Jen Smith, Park Ranger at Clark Park Nature Center
How did you get your start as a park ranger?
I began educating the public in 1990 when I was a graduate student studying fossils. I visited a kindergarten class and talked about the newly discovered parenting behavior in duck-billed dinosaurs. I will never forget it. I was scared to death before I did it, and ecstatic afterwards! My first job as an official Ranger began here at Clark Park last year.
Why did you want to become a park ranger?
Like many rangers, I was born fascinated by nature. Being a scientist was too lonely and isolating. Educating people about nature was a perfect choice.
What are the coolest things to see and do at Clark Park?
Our Nature Center is like a museum and a zoo. We have public animal feedings from 4-4:30 on Wednesdays and Saturdays. The un-paved trails are full of native plants, birds and tracks of other animals. The Cape Fear River Trail starts at the park and has several natural waterfalls. One is behind the Nature Center. We have the only campground in the area, too. Our street, Sherman Drive, has one of the best hills for running up and down. It will get your heart racing. Plus, there are the playgrounds.

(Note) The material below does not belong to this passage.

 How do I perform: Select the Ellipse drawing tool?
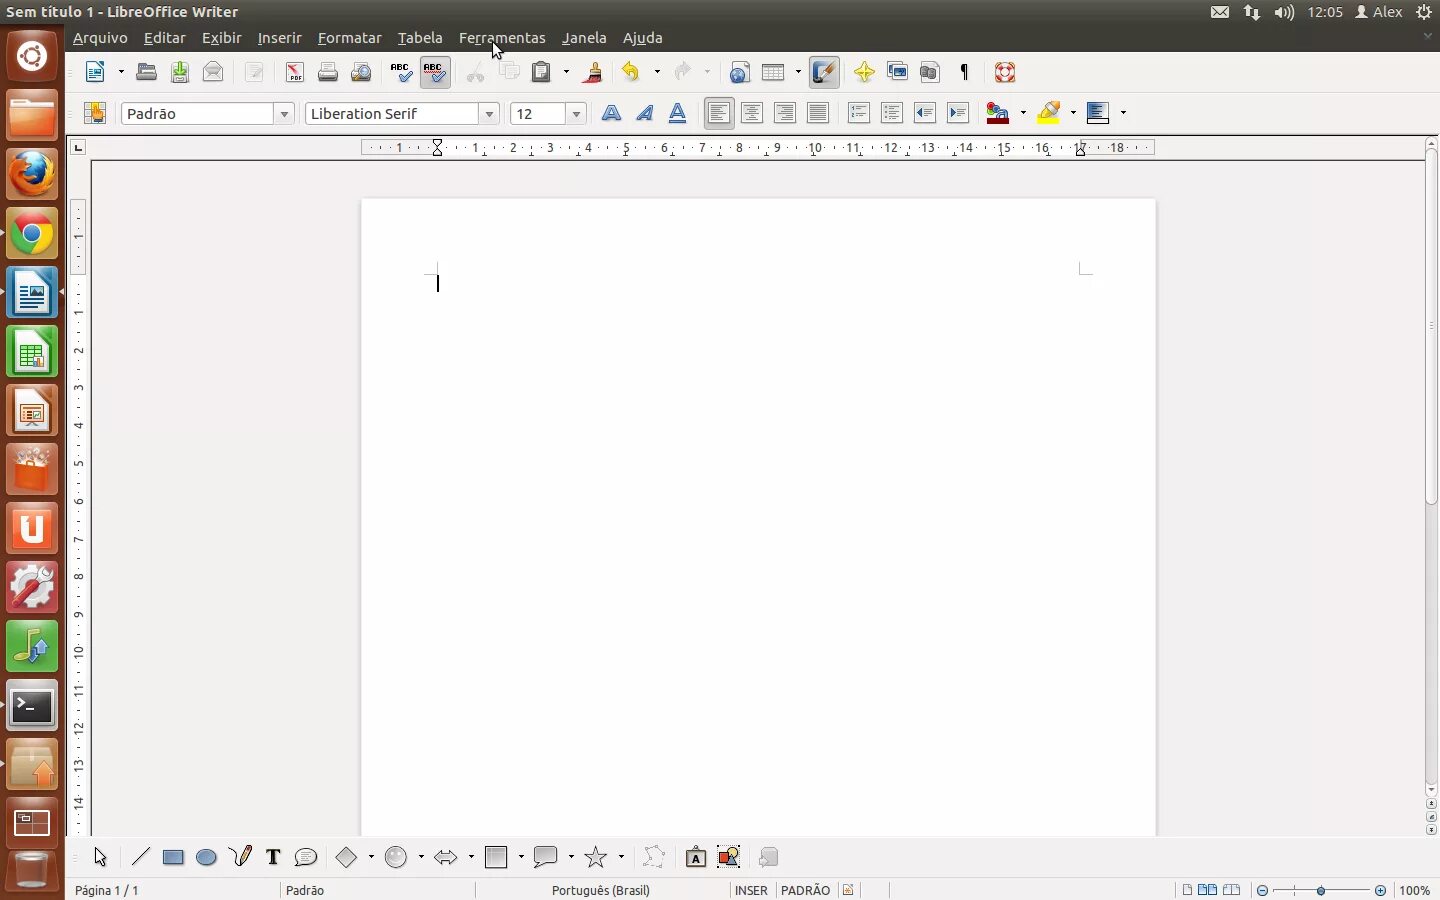(206, 857)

How many playgrounds are at Clark Park?
We have both the Moses Mathis “Bicycle Man” conventional playground, plus the “Loblolly Garden,” a natural play area where kids can play with cool rocks, logs, water and look for four leaf clovers. Mud pies, anyone?

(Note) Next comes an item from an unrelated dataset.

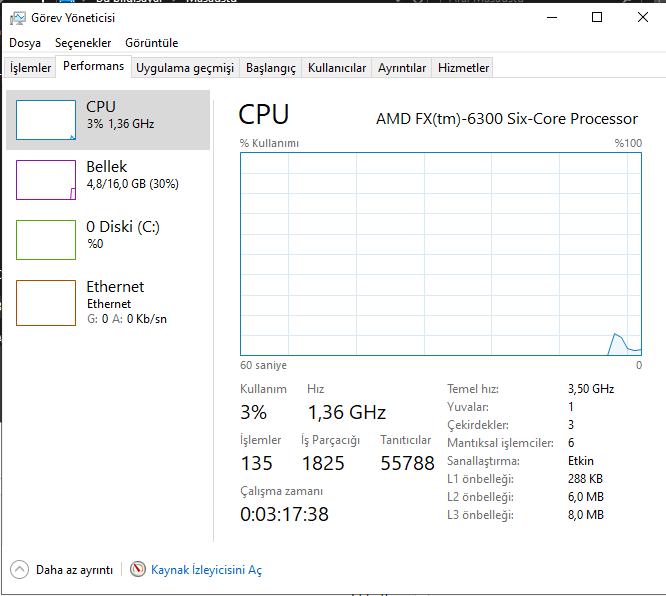Go to the Başlangıç tab
The image size is (666, 596).
(271, 68)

I hear you have an alligator! Can you tell me more about that?
We have a juvenile American Alligator who is less than two years old. In North Carolina, alligators are a protected species. We are lucky to have a permit to keep this creature and use it to educate the public.

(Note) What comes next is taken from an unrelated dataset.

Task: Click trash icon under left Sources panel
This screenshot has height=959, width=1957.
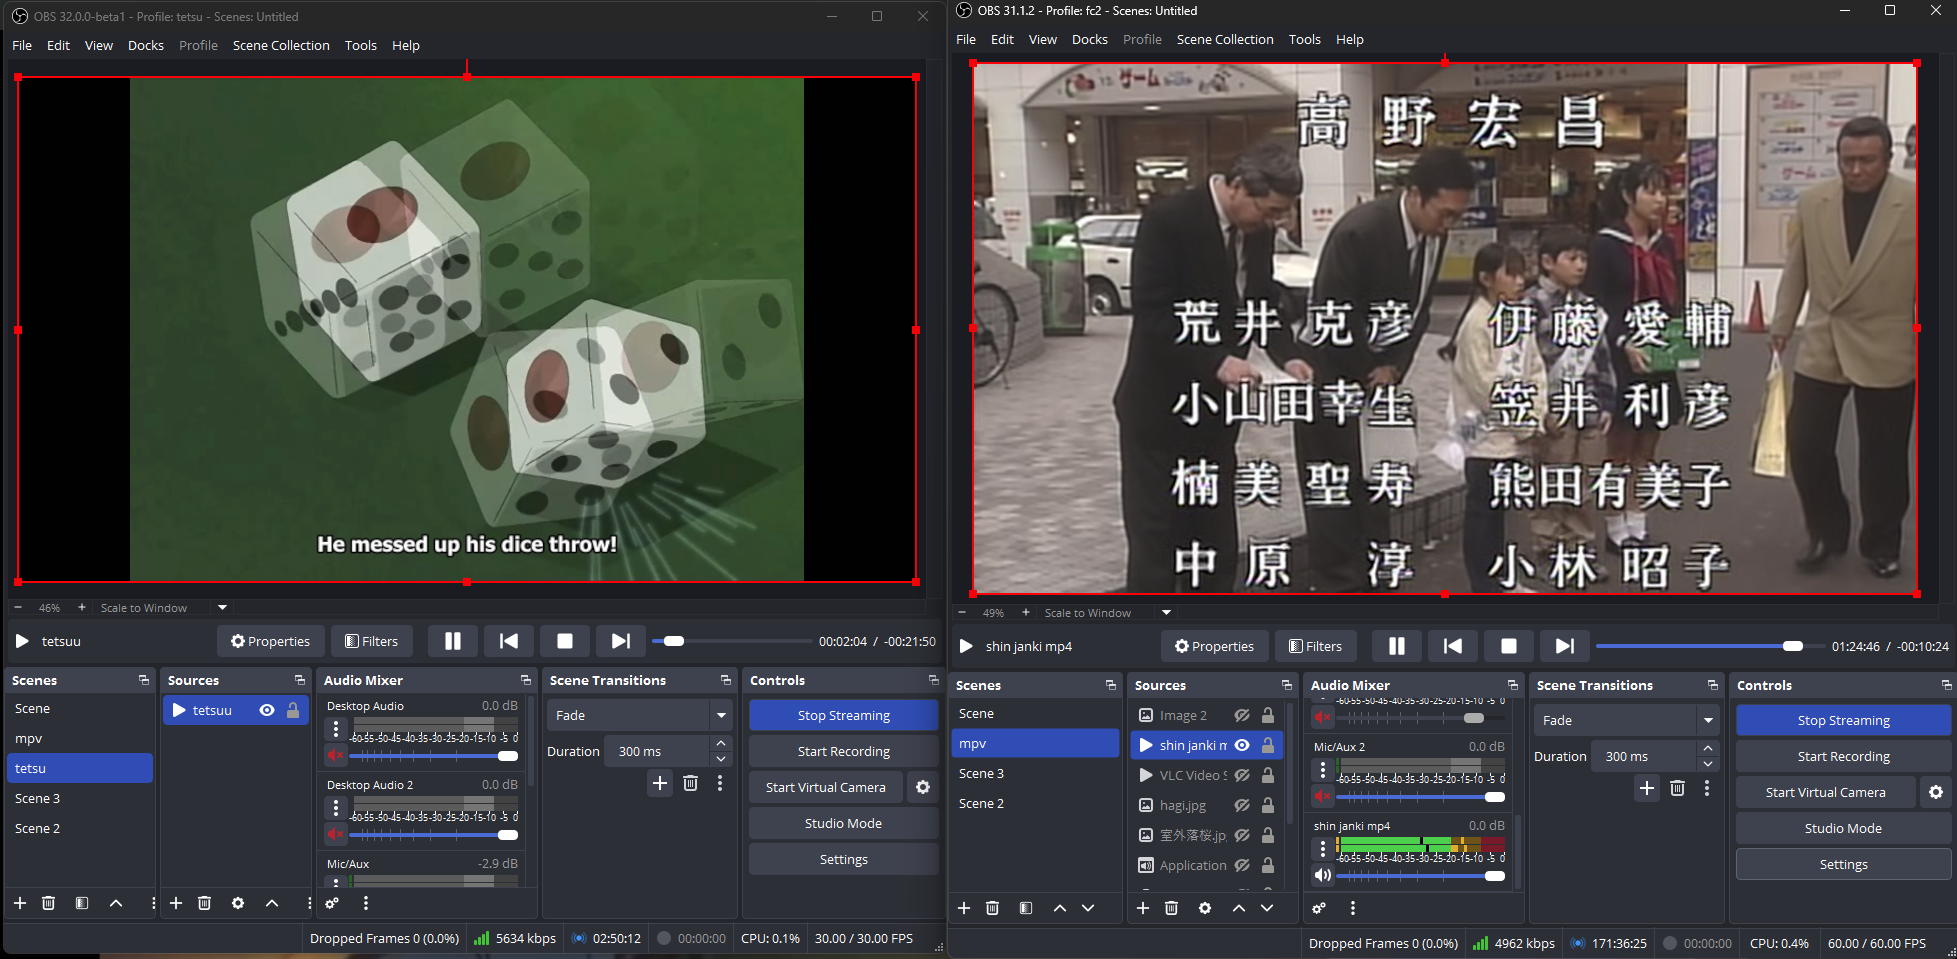Action: click(204, 903)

Why is nature so important to you?
Nature sustains humans and all other creatures. It provides perspective, comfort and intellectual stimulation, and it is a work of art, engineering and mystery.
What is your favorite thing to do outside?
Look at plants! Each one is a masterwork of art and biology, with its own uses, relationships, lore and rhythms.
What are small ways people/children/adults can protect the Earth?
When a plant or tree dies in your yard, replace it with one that is native to the area. Native plants already have relationships with insects like bees, butterflies and moths. I keep a few small black cherry trees trimmed to knee level in my yard, and I am blessed with Eastern Tiger Swallowtail butterflies almost daily.
Where is Clark Park?
Clark Park is located at 631 Sherman Drive, off of Ramsey Street. The Nature Center building is across from the Moses Mathis playground.